Aging is associated with a progressive decline in cognitive function. While obesity accelerates aging process of the brain,physical activity preserves and improves cognitive performance in the elderly. The expression of a chemokine CX3CL1 has been reported to be increased in both conditions. CX3CL1 is known to chemoattract T cells and monocytes. Moreover, it promotes survival of neurons in the brain and b-cells in the pancreas.

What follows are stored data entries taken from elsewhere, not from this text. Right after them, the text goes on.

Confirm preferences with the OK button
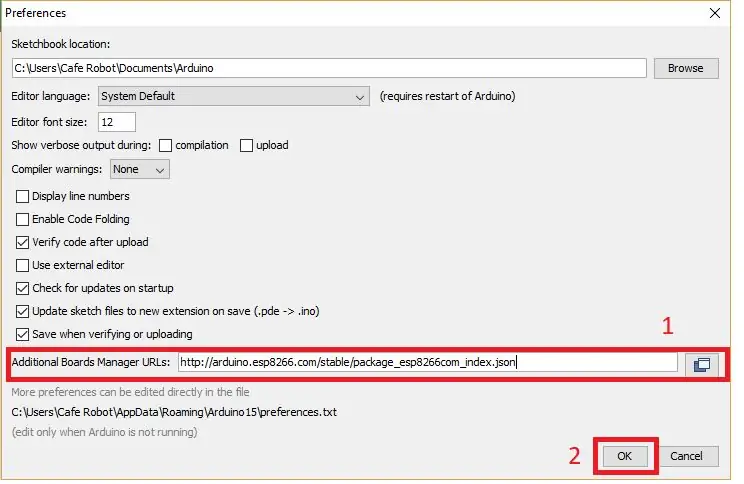Image resolution: width=744 pixels, height=484 pixels. pos(625,456)
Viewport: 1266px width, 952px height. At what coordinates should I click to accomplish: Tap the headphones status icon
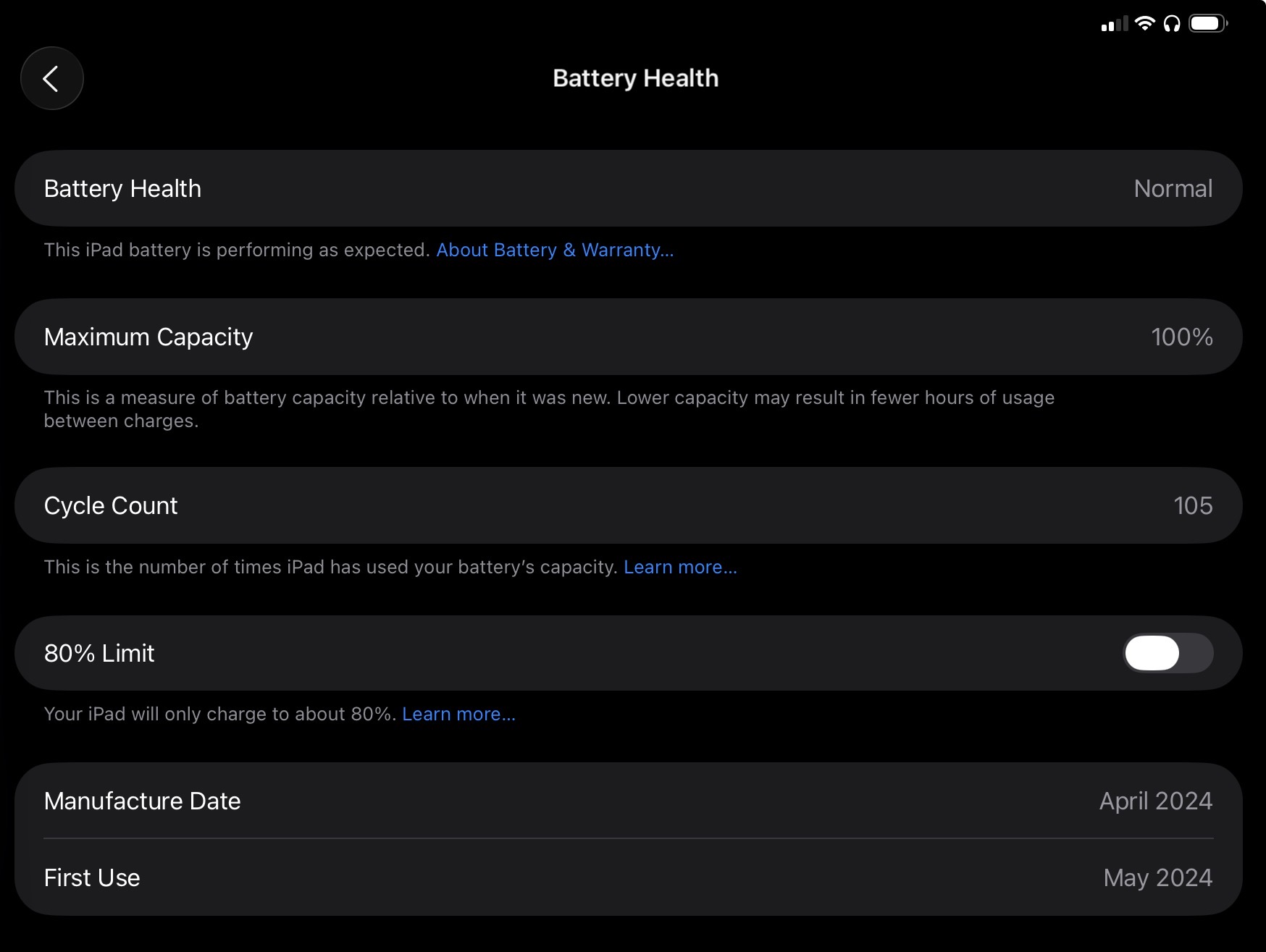pos(1172,25)
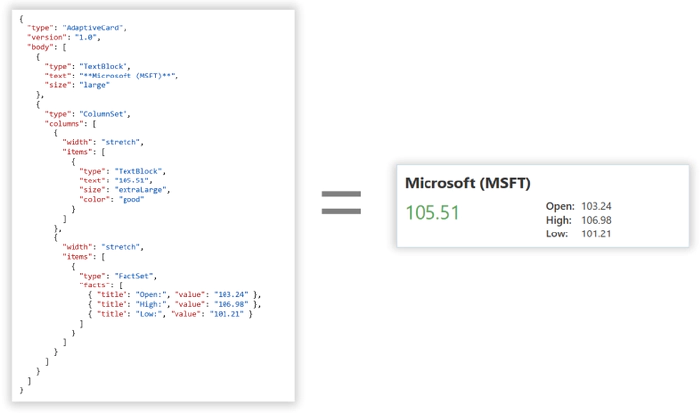Select the green 105.51 price on card

point(433,213)
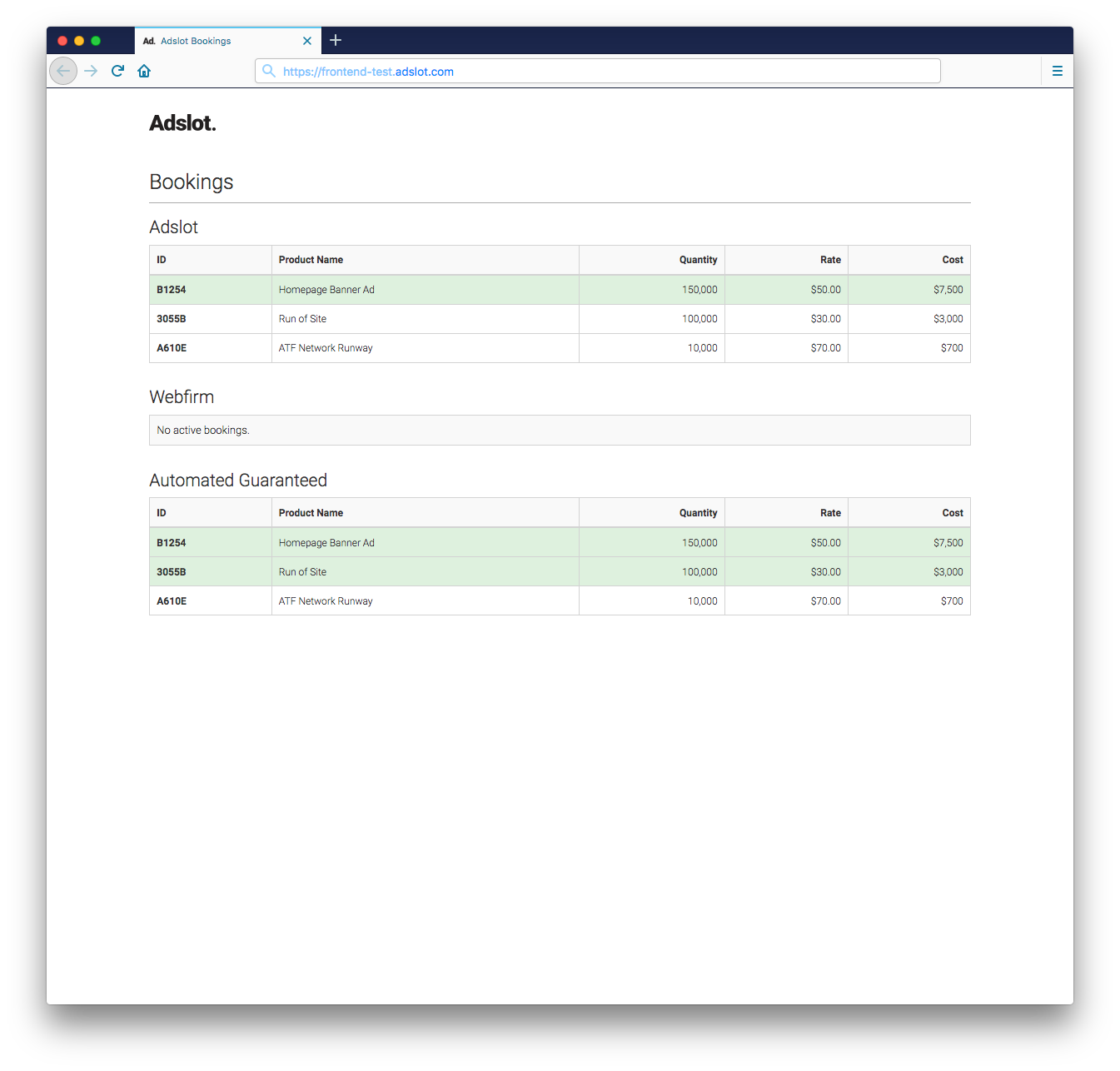Click the home icon in the toolbar
Screen dimensions: 1120x1071
coord(144,71)
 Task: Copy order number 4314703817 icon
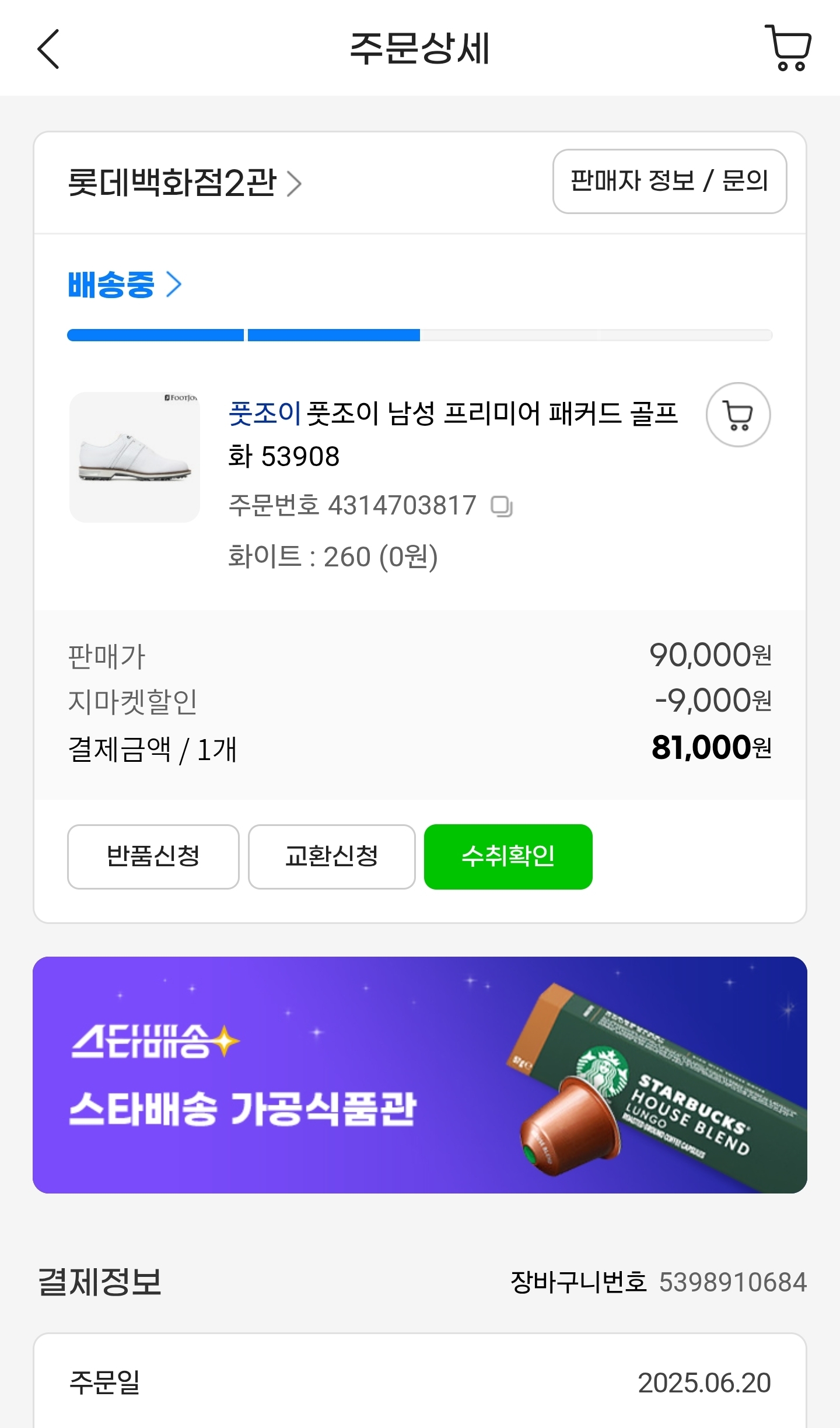point(502,506)
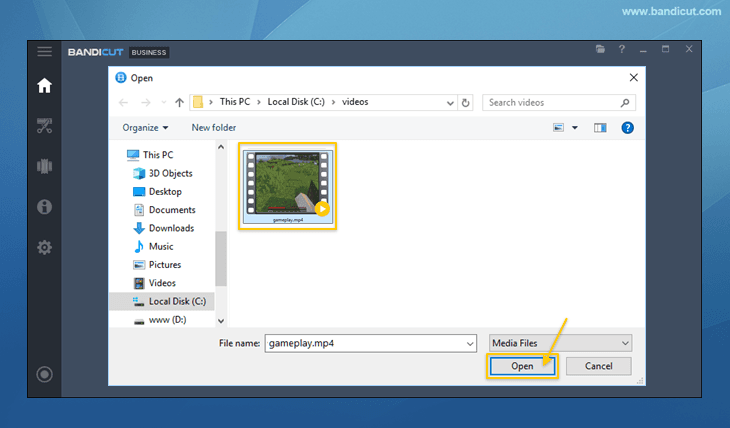The image size is (730, 428).
Task: Select Downloads in navigation tree
Action: (171, 228)

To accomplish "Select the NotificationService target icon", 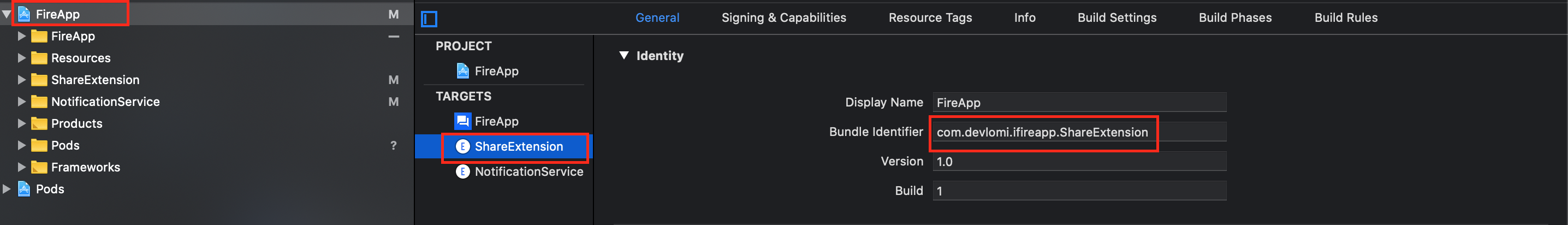I will (462, 172).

In adipose tissues, it is expressed in adipose cells and attenuates effects of obesity-induced chronic inflammation. However, the role of the lifestyle-induced CX3CL1 expression in cognitive aging is unknown. Here, we administered CX3CL1 into the peritoneal cavity of aged mice (15-16 months old) to investigate its impact on the aging process of cognition. In the hippocampus, CX3CL1 increased the number of Type-2 neural stem cells and promoted brain-derived neurotrophic factor (BDNF) expression. This treatment, furthermore, improved novel object recognition memory impaired with advancing age. Intraperitoneal transplantation of peritoneal cells from CX3CL1-treated aged mice improved novel object recognition memory in recipient aged mice. Vagotomy inhibited the CX3CL1-induced increase in BDNF expression. Thus, our results demonstrate that a novel connection among peritoneal cells, the vagal nerve and the hippocampus can reverse the age-associated decline in recognition memory.